第1章『大罪の魔王』

プロローグ 『目覚め』の魔王

 ……ふわふわと自分の体が宙を浮いている感覚がある。


 少しずつ意識は明確になってきている。上手く体が動かず重い感覚がある。


 目を開けてみると、奇妙に青光っている石に照らされた少し薄暗い石造りの部屋の中だ。

 そして何故かベッドで横になっている自分がいる。



「なんだ? どこだここ?」



 ゆっくりと体を起こしてベッドの上からキョロキョロと辺りを見渡す。

 この石造りの部屋には見覚えもないし、なんでこんなところにいるんだろうか?

 冷静になりたくて、少し自分のことを考えてみるが、ソウイチという名前しか思い出せない、どうなってるんだ?

 訳がわからず、徐々に焦りと不安がこみ上げてくる。



――カツッカツッ



 そんなときにこちらに向かってくる1人の足音が聞こえてくる。

 どうなってる? なんでこんなところにいるんだ? 俺は捕らわれているのか?


 なんで名前以外思い出せないんだ?



「おはようございます。ご主人様」



 足音の正体は、かなりの美人さんだった。

 驚くほど白い肌、長く黒いポニーテールに真っ赤な瞳、そしてメイド服。

 美人だけど、どこか感情がないかのような雰囲気に、少しの威圧感を感じる。



「ご主人様?」



 いきなり出てきてご主人様だなんて言われると、さらに頭の中がゴチャゴチャになり、不安な気持ちが溢れだしてきてしまう。

 一体何がどうなってるんだよ。……だけど声をかけてもらったおかげで、少しだけ落ち着けた気がする。



「私は新米魔王のために配属された、ホムンクルスメイドのリーナでございます」


「新米魔王? それって俺のことを言っているのか? まずここはどこなんだ?」



 焦っている俺の問いに対して、彼女は表情を変えることなく俺を見つめる。

 そして、少し間を開けて口を開いた。



「ここは新米魔王であるご主人様のダンジョンルーム、ご主人様は己の名前を知っているだけの新米魔王です」


「名前以外自分のことは思い出せないのはそう言うことか」


「ご主人様にはダンジョンの主として、人を集めて多くの魂を吸収すること、それが魔王の役割です」


「魂を吸収しないとどうなるんだ?」


「ダンジョンを運営するポイント不足に陥る可能性があります」



 冷静を装って質問を繰り返しているけど、全然頭に入ってこない。

 新しい情報が入ってくるたびに頭がさらにゴチャゴチャになる。


 魔王ってのになってしまった理由は分からないし、メイドさんの雰囲気からゴチャゴチャ言わずに役割を全うしろって感じがする。

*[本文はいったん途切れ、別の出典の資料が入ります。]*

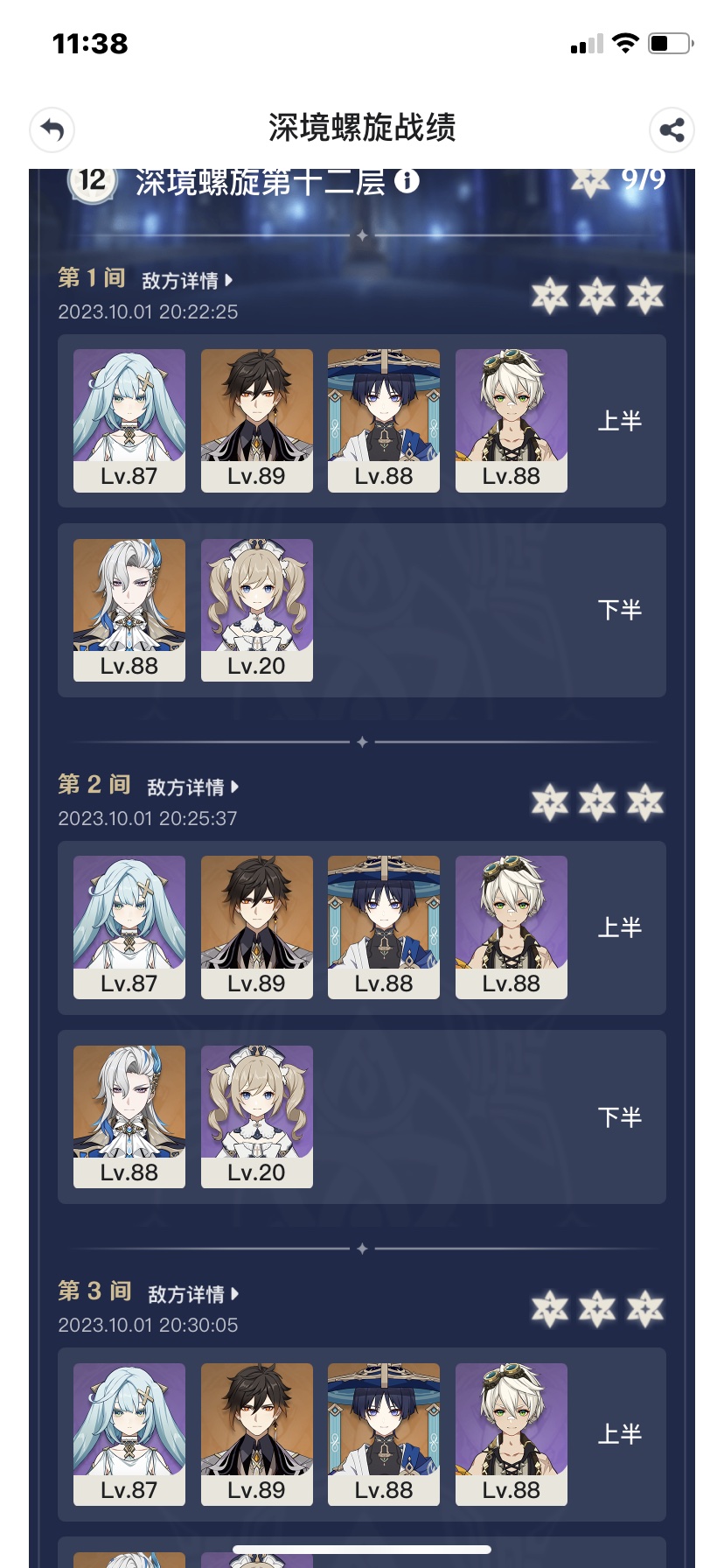Select Lv.88 goggles character in chamber 3
This screenshot has width=724, height=1568.
512,1434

「ご主人様、10分ほど落ち着く時間が必要に見えます。水をお持ちしますね」


「随分優しいんだな」


「立派な魔王になっていただくのが仕事ですので」


(全然思い出せないけど、この状況がおかしいってのは分かる。あのメイドも信用しちゃいけない気がする……『思い出せない』って感じるってことは、きっと過去があったはずなんだ………誰かの手でこうなってると考えたほうがいいのか?)



 そう言ってメイドさんが部屋を去っていく。

 

 なんで魔王になったのかは分からないし、今も望んでる訳じゃないけど生きていくため、死なないためにはどうにかやっていくしかないって感じなんだろう。


 部屋にある机に置いてある鏡を見てみると、真っ白な髪に真っ赤な目をした十代後半くらいの青年が映っていて、これが俺なんだろう。

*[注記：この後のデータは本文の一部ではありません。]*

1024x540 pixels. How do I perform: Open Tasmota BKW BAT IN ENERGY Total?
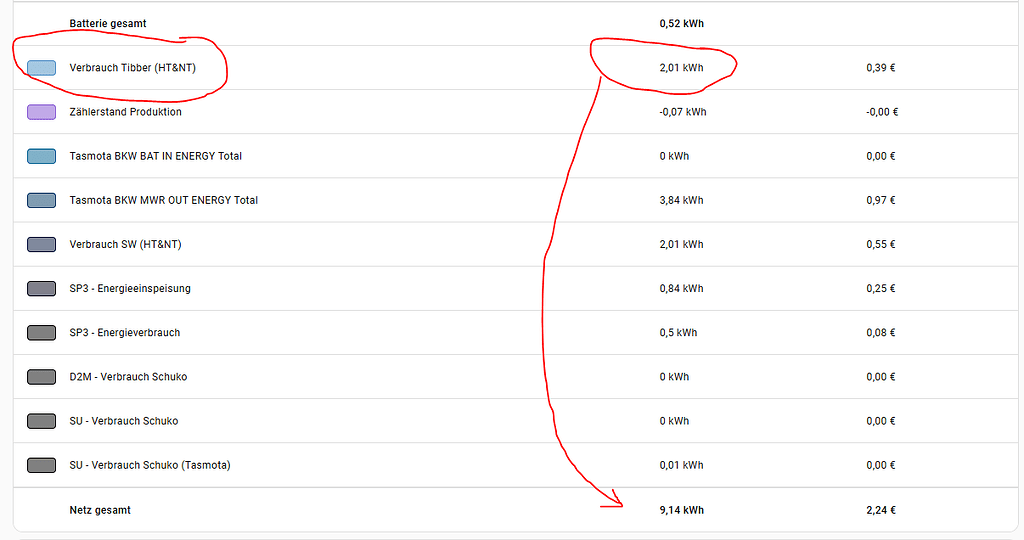pyautogui.click(x=155, y=156)

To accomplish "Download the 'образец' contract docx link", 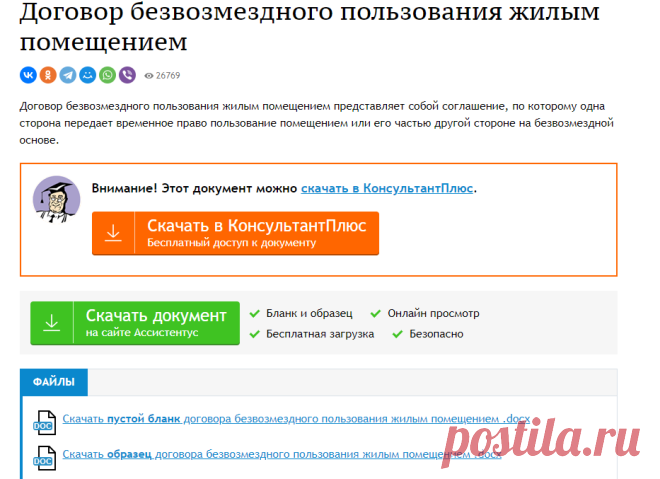I will (282, 454).
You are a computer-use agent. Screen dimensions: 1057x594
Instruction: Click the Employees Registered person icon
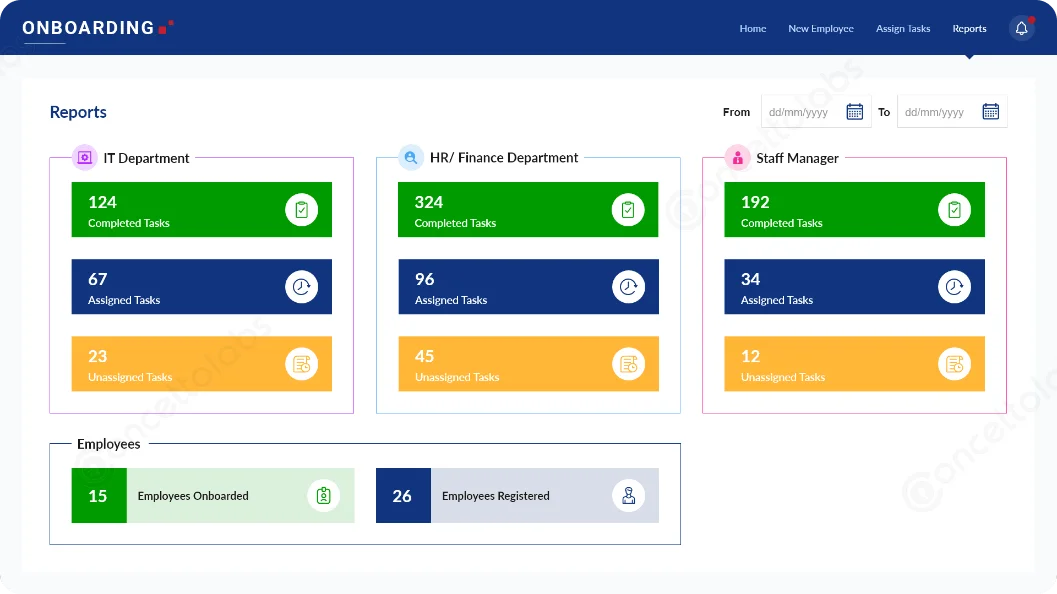[x=628, y=496]
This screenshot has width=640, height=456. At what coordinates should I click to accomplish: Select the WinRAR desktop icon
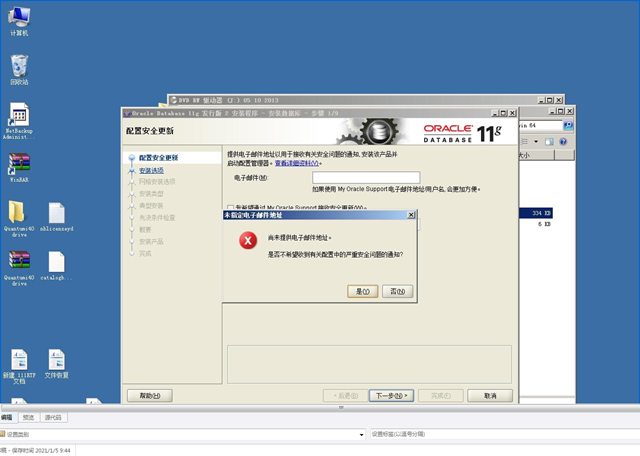19,164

 メイドさんから教えてもらった情報を頭の中でまとめながら、今後の展開も自分なりに少し予想していく、出来るだけ何を言われても冷静に考えられるようにと思って頭を回転させる。

 

 10分経ったんだろう、聞こえやすい足音とともにメイドさんが戻ってきた。



「どうぞ、ご主人様」



 メイドさんが水の入ったコップを渡してくる。



「ありがとう……俺のことは今後ソウイチでいいよ」


「ではソウイチ様と呼ばせていただきます。私のことはリーナと呼んでくだされば」


「あぁ…わかった。よろしく頼む」



 ゴクッゴクッとリーナから貰った水を一気に飲み干す。

 少し空いた時間と貰った水を飲んで、かなり落ちつけた気がする。

 とりあえず聞かなきゃいけないことがたくさんありそうだけど、何から聞いて行けばいいのやら。



「1つずつ話をさせていただきますね。まずは魔王それぞれにある『魔名』についてです」



 その言葉を聞いた瞬間。

 体の奥底から何かが湧き出るような感覚がする。

 汗が少し出てきて、息が少し荒くなる。

 『魔名』ってのがなんなのかよく分からないけど、この体の奥底から湧き出てくる力がそれなんだろう。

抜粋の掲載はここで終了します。